Strong occupational demand with lettings well ahead of ERV
- 129,000 sq ft of Retail lettings/renewals; investment lettings/renewals 9.4% ahead of March 2015 ERV
- Retail footfall +0.9%, continuing to outperform (+240bps vs market); retailer same store sales +3.3%
- 132,000 sq ft of Office lettings/renewals; investment lettings/renewals 1.6% ahead of March 2015 ERV; a further 60,000 sq ft under offer 12.5% ahead of ERV
- The Leadenhall Building now c.90% let/under-offer (from 84% at full year) with 107,000 sq ft of completed deals in the period and a further 52,000 sq ft under offer
Successfully delivering developments and enhancing existing assets
- Achieved practical completion at 5 Broadgate in June and handed over to UBS to start fit out
- Progressing Broadgate vision; planning submitted at 1 Finsbury Avenue for 300,000 sq ft of office and retail space having recently received planning permission on 517,000 sq ft at 100 Liverpool Street
- On-site with refurbishment of 72,000 sq ft of office space at 338 Euston Road, substantially pre-let to Facebook
- Opening of 110,000 sq ft of leisure extensions at Broughton, Chester and Fort Kinnaird, Edinburgh as well as 112,000 sq ft M&S anchored extension at Glasgow Fort; driving strong increases in footfall
Disciplined recycling of assets
- £210 million acquisition of One Sheldon Square, increasing ownership at Paddington Central
- 39 Victoria Street in the market and seeing strong investor demand (94,700 sq ft of recently refurbished and fully let office space)
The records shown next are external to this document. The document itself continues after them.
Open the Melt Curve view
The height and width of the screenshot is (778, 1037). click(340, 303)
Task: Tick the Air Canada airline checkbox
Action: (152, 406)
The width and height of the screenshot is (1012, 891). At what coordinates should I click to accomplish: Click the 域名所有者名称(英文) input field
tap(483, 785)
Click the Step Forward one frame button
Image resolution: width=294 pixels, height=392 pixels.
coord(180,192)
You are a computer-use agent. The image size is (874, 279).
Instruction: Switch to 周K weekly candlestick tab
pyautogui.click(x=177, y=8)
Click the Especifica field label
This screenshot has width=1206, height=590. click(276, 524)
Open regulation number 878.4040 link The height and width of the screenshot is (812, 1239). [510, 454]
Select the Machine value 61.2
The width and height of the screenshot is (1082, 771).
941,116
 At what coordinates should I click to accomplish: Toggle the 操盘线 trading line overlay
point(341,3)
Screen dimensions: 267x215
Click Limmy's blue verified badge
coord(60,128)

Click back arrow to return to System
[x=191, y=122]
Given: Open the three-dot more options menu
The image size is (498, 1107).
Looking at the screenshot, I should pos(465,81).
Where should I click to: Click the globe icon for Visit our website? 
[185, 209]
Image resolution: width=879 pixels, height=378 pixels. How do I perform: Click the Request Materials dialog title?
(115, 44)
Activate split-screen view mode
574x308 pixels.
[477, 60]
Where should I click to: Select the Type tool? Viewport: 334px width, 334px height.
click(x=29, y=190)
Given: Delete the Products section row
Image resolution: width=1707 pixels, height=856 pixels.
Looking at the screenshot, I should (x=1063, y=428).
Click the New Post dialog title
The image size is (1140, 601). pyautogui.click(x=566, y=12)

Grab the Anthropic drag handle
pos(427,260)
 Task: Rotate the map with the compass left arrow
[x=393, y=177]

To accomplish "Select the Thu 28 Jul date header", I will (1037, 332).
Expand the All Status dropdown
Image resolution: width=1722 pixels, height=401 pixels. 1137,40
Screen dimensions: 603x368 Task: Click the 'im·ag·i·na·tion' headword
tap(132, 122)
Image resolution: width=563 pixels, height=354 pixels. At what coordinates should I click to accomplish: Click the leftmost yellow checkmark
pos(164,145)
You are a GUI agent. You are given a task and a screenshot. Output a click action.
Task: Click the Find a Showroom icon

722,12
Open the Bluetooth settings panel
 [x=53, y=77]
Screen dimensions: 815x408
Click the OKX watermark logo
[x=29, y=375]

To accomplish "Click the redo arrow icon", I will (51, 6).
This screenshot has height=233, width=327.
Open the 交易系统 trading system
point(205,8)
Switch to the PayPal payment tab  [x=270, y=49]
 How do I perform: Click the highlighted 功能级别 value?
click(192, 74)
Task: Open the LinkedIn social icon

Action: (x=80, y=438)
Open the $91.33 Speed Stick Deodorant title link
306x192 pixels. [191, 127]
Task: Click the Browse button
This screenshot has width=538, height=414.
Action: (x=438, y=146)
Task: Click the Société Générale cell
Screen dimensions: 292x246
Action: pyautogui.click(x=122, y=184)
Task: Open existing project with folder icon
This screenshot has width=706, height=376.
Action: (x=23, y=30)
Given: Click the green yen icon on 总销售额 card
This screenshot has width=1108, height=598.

- Ongoing retail disposals including sale of Birstall Shopping Park, Leeds; c.£200 million under offer/on the market
- Residential sales exchanged in the quarter total £12 million (BL share), with a further £27 million (BL share) reserved or under offer; units under offer 6.5% ahead of March 2015 valuation
Financial position remains strong
- Raised £350 million of convertible bonds due 2020, at a zero coupon with flexible settlement options
- Proportionally consolidated LTV at 36.5% based on March 2015 valuations (LTV of 33.7% pro-forma for 2012 convertible bond)
- Weighted average interest rate reduced by 20bps to 3.6% (proportionally consolidated)
- First quarter dividend confirmed at 7.091 pence, 2.5% ahead of prior year
Note 1 – Dividend
The first interim dividend payment for the quarter ended 30 June 2015 will be 7.09 pence per share, a 2.5% increase on the comparable period last year. The first interim dividend will be paid on 6 November 2015 to shareholders on the register at close of business on 2 October 2015. The current issued share capital (excluding Treasury shares) is 1,020,718,319 ordinary shares of 25p each. An announcement on the split between PID and non-PID income along with the availability of any scrip dividend alternative will be made no later than 4 business days before the ex-dividend date of 1 October 2015.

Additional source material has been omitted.